Detroit art museum makes pitch for voter support

Paul Sancya/AP - The 1970 Alexander Calder sculptre “Young Woman and Her Suitors” is on display outside the Detroit Institute of Arts. The museum is working to persuade voters to authorize a tax to support the cultural institution, promising free admission and expanded programing if it passes while raising the possibility that the institute would be a shadow of its current self if it's rejected.

DETROIT — The Detroit Institute of Arts is working to persuade voters to authorize a regional tax to support the cultural institution, promising free admission and expanded programing if it passes while raising the possibility that the museum would be a shadow of its current self if it’s rejected.

The Aug. 7 vote follows last year’s shuttering of the Detroit Science Center after the educational attraction’s appeal for a cash infusion fell flat and comes as museums across the country learn to survive without support from state or local government budgets.

The Detroit Institute of Arts is asking voters to approve a 10-year property tax that works out to $20 per year on a home worth $200,000. It would raise an estimated $23 million a year, nearly as much as the museum’s annual operating budget.

“The DIA will have the kind of financial stability it hasn’t had for 40 years,” said Graham W.J. Beal, the museum’s director.

The museum would get a decade to focus fundraising efforts on building its endowment, Beal said, with the long-term goal of becoming financially independent.
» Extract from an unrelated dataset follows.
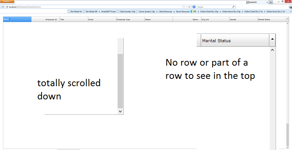This screenshot has height=150, width=292.
Task: Open the bookmark history dropdown arrow beside the star
Action: [187, 7]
If the proposal fails, however, he said the museum would be forced to cut its hours, opening only two or three days a week. Some galleries would close to the public, and the museum would no longer have special exhibitions that routinely draw big crowds.

The museum was funded by the city of Detroit until the 1970s, when state support replaced local funding. That backing has since disappeared. In 2009, the museum cut its budget from $34 million to about $25 million and shed nearly 20 percent of its employees, but it says the high cost of maintaining its facilities and protecting its collection make further cuts unworkable.